Research output: Contribution to journalArticlepeer-review

25 Scopus citations


The interferon regulatory factor-1 (IRF1) gene, localized on chromosome 5q31.1, is mutated or rearranged in several cancers including some hematopoietic and gastric cancers. However, whether loss of IRF1 occurs in sporadic breast cancer is unknown. Loss of 5q12-31 is reported in 11% of sporadic breast cancers, and high-resolution array-CGH studies have shown loss at 5q31.1 in 50% of breast cancers with a mutated BRCA1 gene. Functionally, overexpression of IRF1 reduces, and a dominant negative IRF1 construct increases, tumorigenesis of human breast cancer xenografts.
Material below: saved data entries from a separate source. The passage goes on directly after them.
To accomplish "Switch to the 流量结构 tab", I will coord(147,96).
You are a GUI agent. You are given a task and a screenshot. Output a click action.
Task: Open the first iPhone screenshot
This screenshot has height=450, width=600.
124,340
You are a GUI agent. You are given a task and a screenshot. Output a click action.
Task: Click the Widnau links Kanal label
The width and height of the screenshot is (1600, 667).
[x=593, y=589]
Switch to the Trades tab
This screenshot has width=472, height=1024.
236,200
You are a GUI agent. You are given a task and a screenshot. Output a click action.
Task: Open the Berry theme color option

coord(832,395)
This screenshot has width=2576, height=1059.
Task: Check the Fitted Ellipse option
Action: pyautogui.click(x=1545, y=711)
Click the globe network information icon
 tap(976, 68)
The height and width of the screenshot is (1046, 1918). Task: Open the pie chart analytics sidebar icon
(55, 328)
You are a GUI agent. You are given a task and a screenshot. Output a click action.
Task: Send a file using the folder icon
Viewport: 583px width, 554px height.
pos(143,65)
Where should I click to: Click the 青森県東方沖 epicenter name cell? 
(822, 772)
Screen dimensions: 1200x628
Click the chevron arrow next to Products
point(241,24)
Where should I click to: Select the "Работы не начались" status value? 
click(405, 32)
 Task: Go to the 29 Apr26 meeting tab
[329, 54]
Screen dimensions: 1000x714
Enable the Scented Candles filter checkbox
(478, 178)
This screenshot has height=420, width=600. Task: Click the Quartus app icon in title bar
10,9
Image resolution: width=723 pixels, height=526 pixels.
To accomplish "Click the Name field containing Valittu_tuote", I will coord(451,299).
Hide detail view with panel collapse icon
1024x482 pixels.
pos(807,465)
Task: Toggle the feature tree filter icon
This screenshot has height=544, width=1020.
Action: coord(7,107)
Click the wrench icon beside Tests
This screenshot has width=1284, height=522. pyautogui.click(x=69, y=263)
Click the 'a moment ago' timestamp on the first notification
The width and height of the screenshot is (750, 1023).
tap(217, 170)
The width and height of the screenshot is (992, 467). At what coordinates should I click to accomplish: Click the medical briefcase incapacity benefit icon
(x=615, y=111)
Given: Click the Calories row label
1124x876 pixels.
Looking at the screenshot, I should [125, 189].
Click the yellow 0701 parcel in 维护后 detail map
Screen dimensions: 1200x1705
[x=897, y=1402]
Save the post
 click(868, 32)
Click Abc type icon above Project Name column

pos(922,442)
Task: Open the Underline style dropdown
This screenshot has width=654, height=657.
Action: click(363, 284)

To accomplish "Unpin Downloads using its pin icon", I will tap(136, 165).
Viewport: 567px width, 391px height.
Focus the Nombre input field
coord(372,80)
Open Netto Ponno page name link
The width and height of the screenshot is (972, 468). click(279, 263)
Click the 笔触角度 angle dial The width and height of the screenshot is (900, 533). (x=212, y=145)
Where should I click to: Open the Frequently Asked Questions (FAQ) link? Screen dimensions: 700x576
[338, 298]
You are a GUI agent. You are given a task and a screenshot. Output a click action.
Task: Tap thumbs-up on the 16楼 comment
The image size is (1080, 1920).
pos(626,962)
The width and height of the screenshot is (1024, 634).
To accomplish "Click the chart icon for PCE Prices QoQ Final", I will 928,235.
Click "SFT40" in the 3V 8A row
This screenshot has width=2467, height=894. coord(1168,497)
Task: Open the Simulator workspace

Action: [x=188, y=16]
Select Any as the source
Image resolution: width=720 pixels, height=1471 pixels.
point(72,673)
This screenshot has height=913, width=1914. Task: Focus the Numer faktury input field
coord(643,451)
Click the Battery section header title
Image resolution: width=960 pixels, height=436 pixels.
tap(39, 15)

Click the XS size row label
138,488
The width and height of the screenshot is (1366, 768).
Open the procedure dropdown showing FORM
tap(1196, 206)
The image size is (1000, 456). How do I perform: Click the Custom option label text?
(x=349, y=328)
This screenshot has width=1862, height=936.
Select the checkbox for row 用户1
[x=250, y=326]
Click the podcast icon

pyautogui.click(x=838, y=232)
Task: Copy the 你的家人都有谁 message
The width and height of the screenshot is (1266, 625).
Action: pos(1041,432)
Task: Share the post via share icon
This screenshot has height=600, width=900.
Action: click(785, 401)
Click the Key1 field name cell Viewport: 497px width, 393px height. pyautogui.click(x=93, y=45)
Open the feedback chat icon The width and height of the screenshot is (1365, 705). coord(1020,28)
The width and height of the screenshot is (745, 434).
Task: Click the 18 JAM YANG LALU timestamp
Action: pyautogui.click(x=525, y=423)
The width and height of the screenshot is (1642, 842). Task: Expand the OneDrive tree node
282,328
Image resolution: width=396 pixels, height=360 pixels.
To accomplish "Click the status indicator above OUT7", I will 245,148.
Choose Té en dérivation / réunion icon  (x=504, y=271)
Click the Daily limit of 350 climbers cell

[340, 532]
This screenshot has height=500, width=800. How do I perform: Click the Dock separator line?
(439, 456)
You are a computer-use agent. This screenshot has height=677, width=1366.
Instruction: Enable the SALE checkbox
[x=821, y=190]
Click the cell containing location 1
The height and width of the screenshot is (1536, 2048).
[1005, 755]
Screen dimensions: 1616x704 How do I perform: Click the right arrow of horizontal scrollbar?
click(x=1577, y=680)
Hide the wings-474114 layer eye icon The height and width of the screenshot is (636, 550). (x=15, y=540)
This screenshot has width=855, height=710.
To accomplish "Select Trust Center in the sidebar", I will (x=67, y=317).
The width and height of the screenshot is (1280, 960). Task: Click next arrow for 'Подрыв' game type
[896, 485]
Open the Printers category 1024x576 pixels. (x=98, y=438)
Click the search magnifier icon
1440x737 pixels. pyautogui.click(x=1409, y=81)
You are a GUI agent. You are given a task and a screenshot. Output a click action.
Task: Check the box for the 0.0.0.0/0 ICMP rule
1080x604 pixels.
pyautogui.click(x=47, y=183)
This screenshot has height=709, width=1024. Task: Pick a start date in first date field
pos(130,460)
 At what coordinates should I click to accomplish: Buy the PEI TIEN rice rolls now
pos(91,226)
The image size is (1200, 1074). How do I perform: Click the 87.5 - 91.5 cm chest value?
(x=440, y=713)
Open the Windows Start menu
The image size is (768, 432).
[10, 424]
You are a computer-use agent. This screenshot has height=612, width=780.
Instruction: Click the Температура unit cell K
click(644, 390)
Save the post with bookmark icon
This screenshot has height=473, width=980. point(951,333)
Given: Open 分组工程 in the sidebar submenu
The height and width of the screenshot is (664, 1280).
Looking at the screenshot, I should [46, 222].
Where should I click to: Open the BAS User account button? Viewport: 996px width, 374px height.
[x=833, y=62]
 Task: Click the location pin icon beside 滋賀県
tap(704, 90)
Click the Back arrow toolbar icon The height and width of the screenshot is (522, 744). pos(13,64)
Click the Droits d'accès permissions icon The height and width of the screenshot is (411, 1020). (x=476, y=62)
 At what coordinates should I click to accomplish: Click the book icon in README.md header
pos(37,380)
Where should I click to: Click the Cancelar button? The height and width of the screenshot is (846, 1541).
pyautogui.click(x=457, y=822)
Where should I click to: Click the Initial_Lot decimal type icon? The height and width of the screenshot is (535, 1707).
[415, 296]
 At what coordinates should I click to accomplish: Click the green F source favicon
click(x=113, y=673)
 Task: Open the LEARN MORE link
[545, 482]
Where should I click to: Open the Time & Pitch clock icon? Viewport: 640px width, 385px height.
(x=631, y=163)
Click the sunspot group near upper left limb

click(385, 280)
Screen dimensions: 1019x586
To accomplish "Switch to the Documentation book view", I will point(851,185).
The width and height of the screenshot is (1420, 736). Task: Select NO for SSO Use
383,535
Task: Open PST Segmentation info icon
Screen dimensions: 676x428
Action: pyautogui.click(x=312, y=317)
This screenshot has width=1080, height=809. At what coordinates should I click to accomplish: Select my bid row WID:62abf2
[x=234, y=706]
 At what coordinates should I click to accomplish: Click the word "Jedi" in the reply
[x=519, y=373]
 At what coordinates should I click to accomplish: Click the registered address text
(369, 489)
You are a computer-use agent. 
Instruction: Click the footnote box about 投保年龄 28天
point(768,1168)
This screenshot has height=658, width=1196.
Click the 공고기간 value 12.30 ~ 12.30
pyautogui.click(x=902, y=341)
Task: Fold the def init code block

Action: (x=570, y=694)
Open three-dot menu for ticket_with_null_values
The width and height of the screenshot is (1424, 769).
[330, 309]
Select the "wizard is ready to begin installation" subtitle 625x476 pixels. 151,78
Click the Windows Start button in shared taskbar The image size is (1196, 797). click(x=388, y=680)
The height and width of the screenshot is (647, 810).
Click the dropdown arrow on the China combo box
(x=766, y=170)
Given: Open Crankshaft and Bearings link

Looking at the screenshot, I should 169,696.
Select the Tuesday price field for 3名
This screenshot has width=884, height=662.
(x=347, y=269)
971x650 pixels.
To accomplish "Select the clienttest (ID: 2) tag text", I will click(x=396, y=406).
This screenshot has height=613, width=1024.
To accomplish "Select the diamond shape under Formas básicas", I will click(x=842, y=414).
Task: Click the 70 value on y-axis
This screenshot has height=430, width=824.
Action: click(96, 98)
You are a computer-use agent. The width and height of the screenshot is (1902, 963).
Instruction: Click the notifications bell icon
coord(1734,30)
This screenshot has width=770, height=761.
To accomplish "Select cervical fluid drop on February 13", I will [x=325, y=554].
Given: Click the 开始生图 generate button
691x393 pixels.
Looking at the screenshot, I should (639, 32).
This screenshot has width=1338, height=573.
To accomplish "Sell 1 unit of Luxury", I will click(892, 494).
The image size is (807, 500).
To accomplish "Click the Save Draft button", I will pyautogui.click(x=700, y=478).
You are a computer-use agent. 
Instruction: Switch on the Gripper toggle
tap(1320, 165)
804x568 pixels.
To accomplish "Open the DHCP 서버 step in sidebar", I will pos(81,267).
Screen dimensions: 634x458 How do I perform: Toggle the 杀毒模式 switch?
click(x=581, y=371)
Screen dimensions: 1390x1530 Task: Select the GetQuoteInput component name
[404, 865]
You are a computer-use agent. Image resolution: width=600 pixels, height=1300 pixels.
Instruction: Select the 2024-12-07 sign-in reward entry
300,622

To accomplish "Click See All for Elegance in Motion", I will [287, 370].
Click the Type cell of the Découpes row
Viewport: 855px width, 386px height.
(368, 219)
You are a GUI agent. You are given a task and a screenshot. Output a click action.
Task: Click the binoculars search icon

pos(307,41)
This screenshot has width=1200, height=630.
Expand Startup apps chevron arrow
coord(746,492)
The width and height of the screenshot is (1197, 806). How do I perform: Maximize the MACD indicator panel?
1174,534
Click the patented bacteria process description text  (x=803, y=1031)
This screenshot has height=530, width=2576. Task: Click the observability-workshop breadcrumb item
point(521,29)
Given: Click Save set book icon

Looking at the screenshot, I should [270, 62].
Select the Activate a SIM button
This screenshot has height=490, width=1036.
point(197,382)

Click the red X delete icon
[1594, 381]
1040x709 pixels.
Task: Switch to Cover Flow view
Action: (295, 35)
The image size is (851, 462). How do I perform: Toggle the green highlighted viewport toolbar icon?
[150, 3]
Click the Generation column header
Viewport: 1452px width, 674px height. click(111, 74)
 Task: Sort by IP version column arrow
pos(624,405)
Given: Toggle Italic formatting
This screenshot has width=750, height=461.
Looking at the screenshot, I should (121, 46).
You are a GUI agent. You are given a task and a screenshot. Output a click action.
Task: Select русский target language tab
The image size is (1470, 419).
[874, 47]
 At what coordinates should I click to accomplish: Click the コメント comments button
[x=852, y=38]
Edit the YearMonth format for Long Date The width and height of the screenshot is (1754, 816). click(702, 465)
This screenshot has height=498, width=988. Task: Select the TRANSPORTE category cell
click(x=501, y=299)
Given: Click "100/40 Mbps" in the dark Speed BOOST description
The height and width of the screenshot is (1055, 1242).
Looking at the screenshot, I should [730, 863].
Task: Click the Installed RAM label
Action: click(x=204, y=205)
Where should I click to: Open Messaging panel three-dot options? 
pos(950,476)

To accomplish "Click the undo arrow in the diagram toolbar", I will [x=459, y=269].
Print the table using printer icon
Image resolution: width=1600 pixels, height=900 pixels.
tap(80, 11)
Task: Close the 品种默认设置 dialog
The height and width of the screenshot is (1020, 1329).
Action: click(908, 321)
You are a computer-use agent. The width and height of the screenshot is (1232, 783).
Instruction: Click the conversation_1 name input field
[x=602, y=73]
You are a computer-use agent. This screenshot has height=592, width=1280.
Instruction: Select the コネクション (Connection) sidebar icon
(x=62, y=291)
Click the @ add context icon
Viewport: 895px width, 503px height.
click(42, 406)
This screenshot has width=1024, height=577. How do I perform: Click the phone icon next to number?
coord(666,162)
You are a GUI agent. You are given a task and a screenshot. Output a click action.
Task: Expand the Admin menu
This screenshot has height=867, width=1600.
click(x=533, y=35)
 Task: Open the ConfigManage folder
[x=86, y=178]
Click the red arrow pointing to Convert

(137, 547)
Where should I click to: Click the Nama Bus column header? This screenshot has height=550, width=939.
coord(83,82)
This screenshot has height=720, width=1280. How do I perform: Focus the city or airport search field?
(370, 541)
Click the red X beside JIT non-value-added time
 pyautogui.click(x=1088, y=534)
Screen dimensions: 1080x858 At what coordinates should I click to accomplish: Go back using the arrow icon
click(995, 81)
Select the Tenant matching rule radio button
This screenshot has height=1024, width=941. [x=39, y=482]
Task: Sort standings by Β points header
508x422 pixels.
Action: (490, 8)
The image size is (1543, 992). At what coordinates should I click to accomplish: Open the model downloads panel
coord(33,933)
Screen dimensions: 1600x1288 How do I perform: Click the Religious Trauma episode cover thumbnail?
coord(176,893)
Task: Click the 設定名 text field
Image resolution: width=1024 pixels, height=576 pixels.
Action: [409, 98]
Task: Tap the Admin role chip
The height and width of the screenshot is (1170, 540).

Taken together, these observations indicate that the IRF1 gene may play a potentially important role as a breast cancer tumor suppressor gene. In this study, we investigated allelic loss of the IRF1 gene in breast tumor specimens from 52 women with invasive breast cancer using an IRF1 intragenic dinucleotide polymorphic marker. Thirty-seven cases were informative. LOH at the IRF1 locus was detected in 32% of these informative cases (12/37). There was a significant association between IRF1 loss and both older age (P = 0.0167) and earlier stage (Stages 1 and 2) (P = 0.0165). To assess the association of IRF1 mRNA expression with clinical outcomes in breast cancer, we studied data from two published gene expression microarray datasets. In breast cancer patients, low IRF1 mRNA expression is strongly correlated with both risk of recurrence (OR = 3.00; P = 0.003; n = 273 cases) and risk of death (OR = 4.18; P = 0.004; n = 191 cases). Our findings strongly imply a tumor suppressor role for the IRF1 gene in breast cancer.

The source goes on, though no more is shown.